(Passage)
◇ ◇ ◇ ◇ ◇
Jordan’s Teetering Balancing Act

Amid mass pro-Palestine protests, the monarchy is caught between the United States, Israel, and its own people.

By , an independent journalist and writer focusing on social justice and environmental issues across the Mediterranean.
People are seen marching at a demonstration.
People are seen marching at a demonstration.
Demonstrators carry Palestinian flags and a placard with the words “America Is The Head Of Terrorism” during a protest in support of Palestinians in Gaza, in downtown Amman, Jordan, on Nov. 17. Annie Sakkab/Middle East Images/AFP via Getty Images

Every Friday, the streets of downtown Amman, Jordan, fill with thousands of demonstrators waving Palestinian flags. “The people want the liberation of Palestine,” the crowds chant, their voices echoing across the city.

Every Friday, the streets of downtown Amman, Jordan, fill with thousands of demonstrators waving Palestinian flags. “The people want the liberation of Palestine,” the crowds chant, their voices echoing across the city.

For more than a month, Jordanians have demonstrated in solidarity with Palestinians against Israeli bombardments in the Gaza Strip and voiced support for armed resistance against Israel.

Aside from the current seven-day truce, Israel has bombed the besieged enclave since Oct. 7, when Hamas broke through Israeli fences and launched an attack on Israel, killing about 1,200 people and taking around 240 hostages. Israeli attacks from air, sea, and land have killed more than 14,800 Palestinians, most of them women and children, according to the Gaza Health Ministry, and caused major destruction of housing and civilian infrastructure.

“We want an immediate ceasefire!” Jordanian Souad Bakir said at the frontline of a protest on Nov. 10. “The hospitals are being destroyed. All aspects of life are being killed. They want to exterminate Gaza.”

“No fuel, no electricity, no food, no water—and Gaza is the terrorist?” a group of young men draped in Palestinian flags said at a demonstration in October after Israel cut all supplies to Gaza.

As Gaza’s humanitarian crisis grows, so does the rage in Jordan’s streets. In addition to the mass protests every Friday, there have been daily demonstrations near the Israeli Embassy and several protests near Western embassies and in Palestinian refugee camps. Jordanians are decrying not just the relentless bombardment of Gaza, but also their own government’s diplomatic ties with Israel and Western leaders’ unwavering support for Israel.
◇ ◇ ◇ ◇ ◇
(Exercises to complete)
1. Reproduce the Jordan article word for word from "For more than" to "resistance against Israel.", inclusive.
2. Write the next part of the Jordan article, picking up after its last sentence.
The lines have nothing to do with the Jordan article.
◇ ◇ ◇ ◇ ◇
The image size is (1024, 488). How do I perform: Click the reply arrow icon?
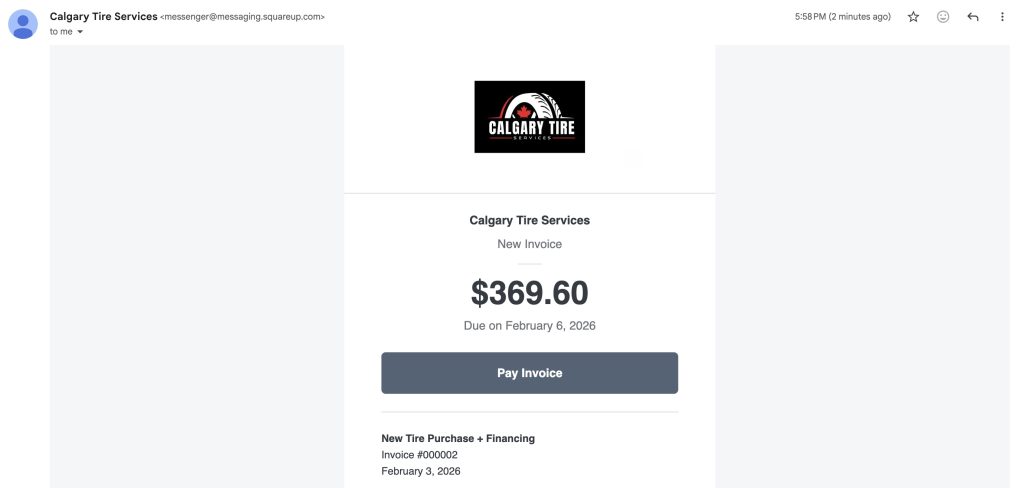point(972,17)
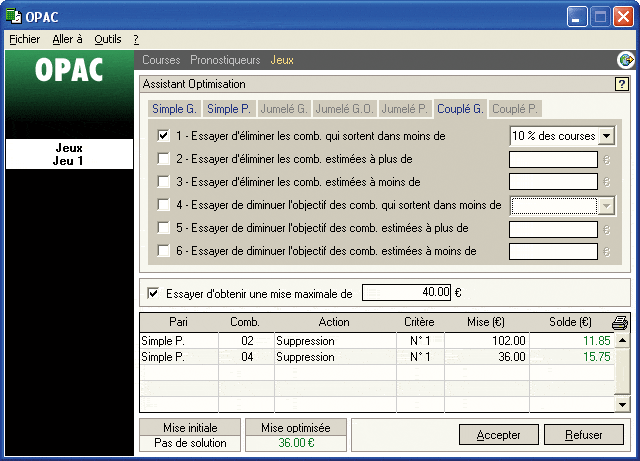Enable option 2 estimated above checkbox
640x461 pixels.
click(x=164, y=158)
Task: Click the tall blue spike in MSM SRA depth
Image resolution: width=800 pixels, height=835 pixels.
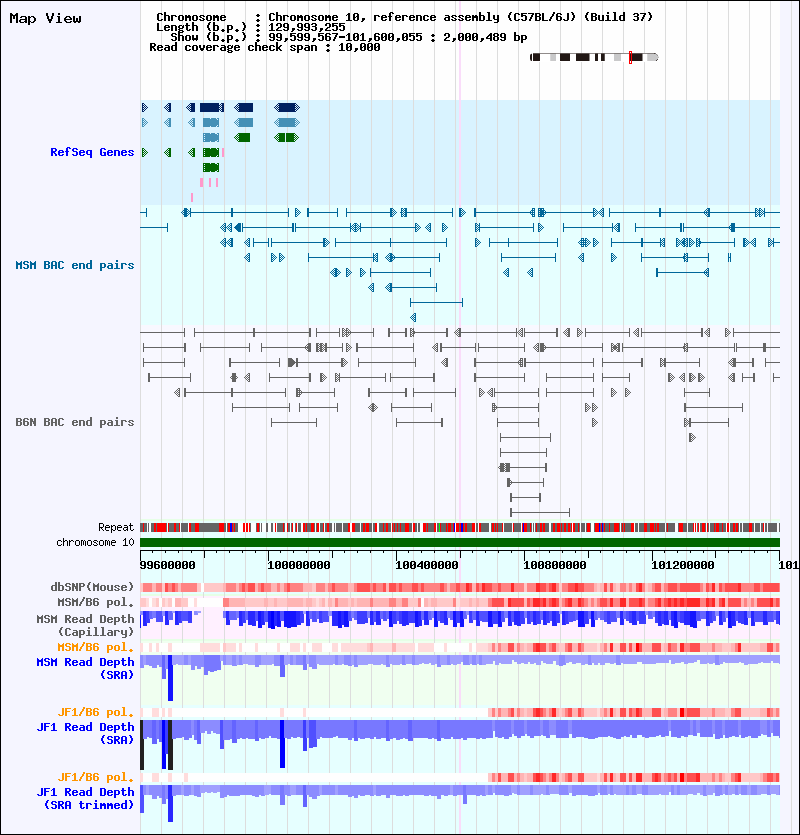Action: 170,678
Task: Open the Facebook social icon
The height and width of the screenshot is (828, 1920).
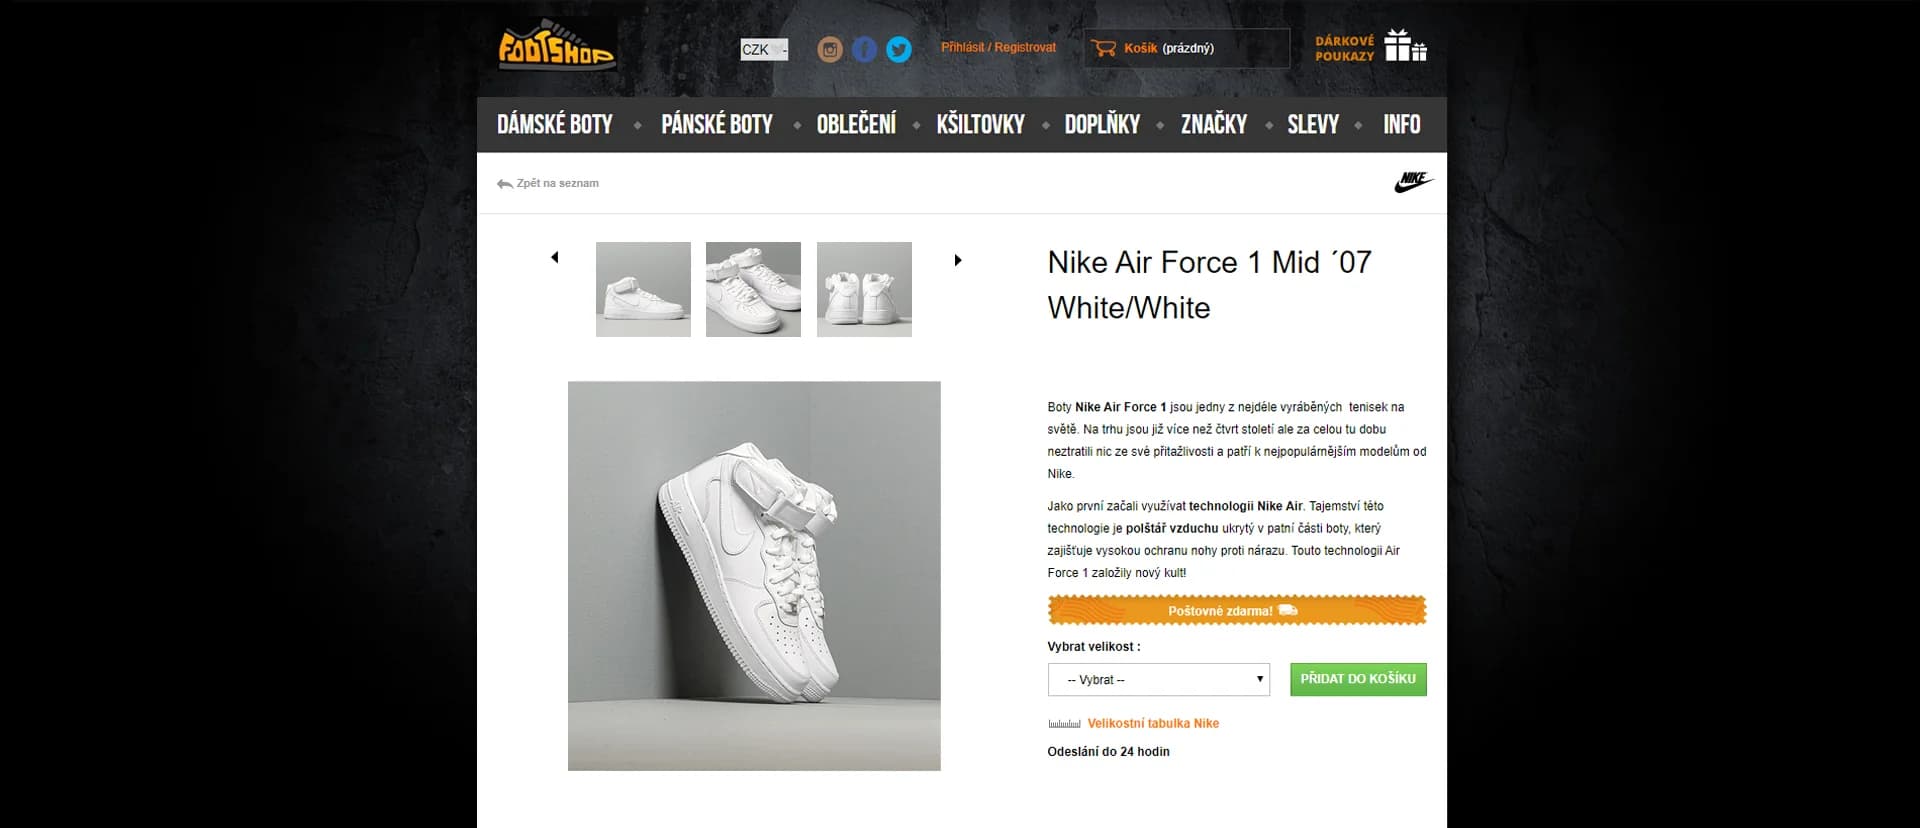Action: (864, 49)
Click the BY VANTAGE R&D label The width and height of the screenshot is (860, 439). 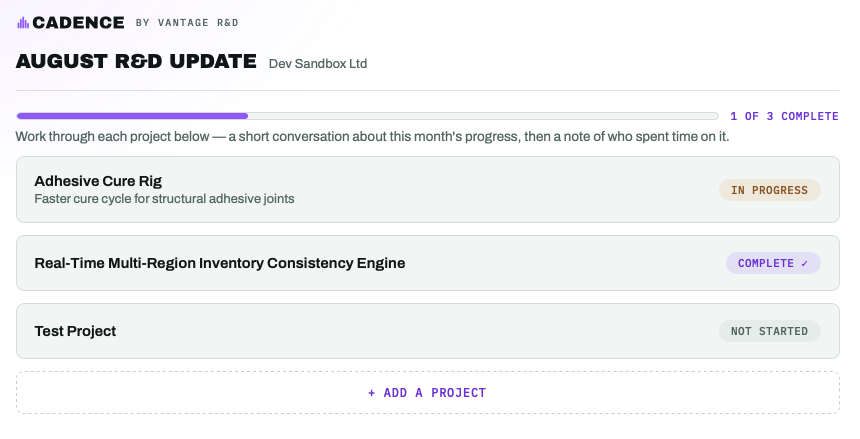point(187,23)
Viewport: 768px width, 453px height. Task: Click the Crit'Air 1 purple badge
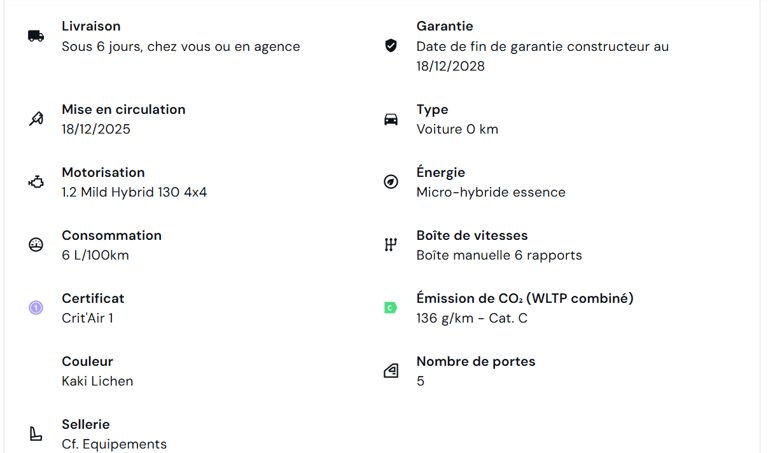pyautogui.click(x=36, y=308)
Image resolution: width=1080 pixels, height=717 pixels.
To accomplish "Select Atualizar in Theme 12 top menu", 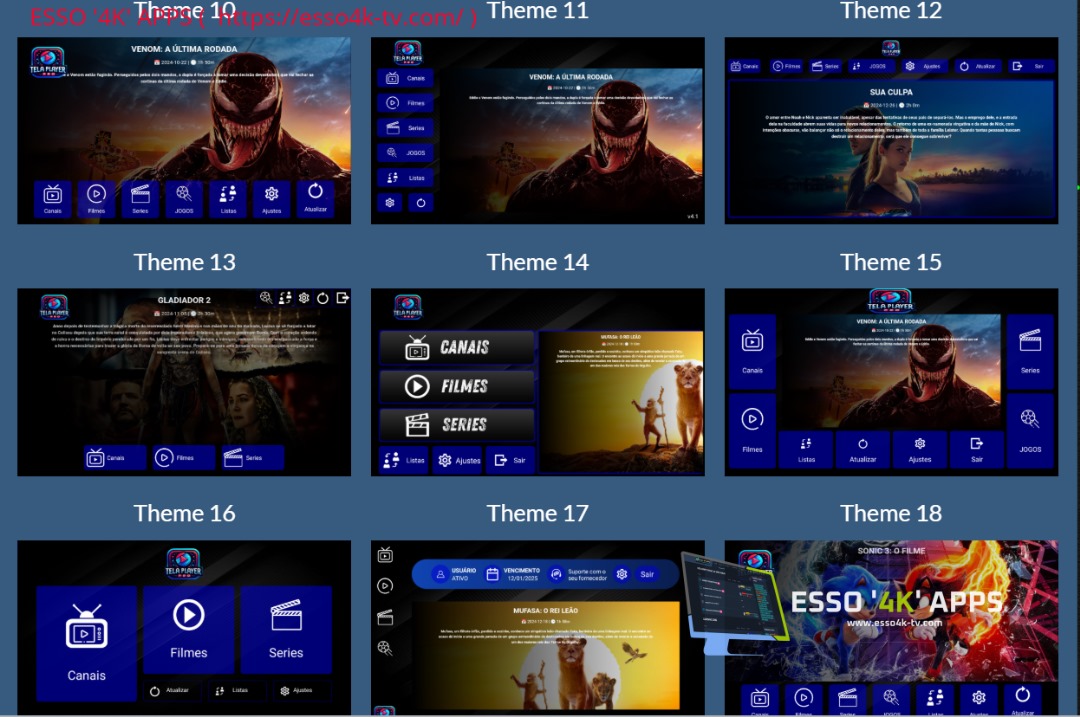I will coord(977,66).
◇ ◇ ◇ ◇ ◇
(Answers to the problems)
1.
For more than a month, Jordanians have demonstrated in solidarity with Palestinians against Israeli bombardments in the Gaza Strip and voiced support for armed resistance against Israel.

2.
The public outrage from across the political spectrum has put the Jordanian government, which depends heavily on U.S. aid, in a difficult position: Jordan’s monarchy now faces the challenge of maintaining its ties with the United States and Israel while also handling growing domestic unrest.


Jordan and Israel established formal diplomatic ties with the Wadi Araba treaty in 1994. Since then, the two countries have signed several trade and economic cooperation agreements, including a 2016 deal for Jordan to import Israeli gas. Relations were always tense, but they worsened in recent years amid Israel’s continued violation of Palestinian rights and incursions into Jerusalem’s Al-Aqsa Mosque, which is administered by Jordan.

The relationship was further strained last year when Israeli Prime Minister Benjamin Netanyahu formed the most right-wing government in Israel’s history. That government includes figures such as far-right National Security Minister Itamar Ben-Gvir, who has advocated changing the longstanding agreement that governs access to holy sites in Jerusalem that are under Jordanian custodianship. After the Israeli elections, Jordanian King Abdullah II warned Israel against crossing what he called “red lines” and attempts to undermine Jordan’s “special role” at Jerusalem’s holy sites that Israel recognized in the 1994 treaty.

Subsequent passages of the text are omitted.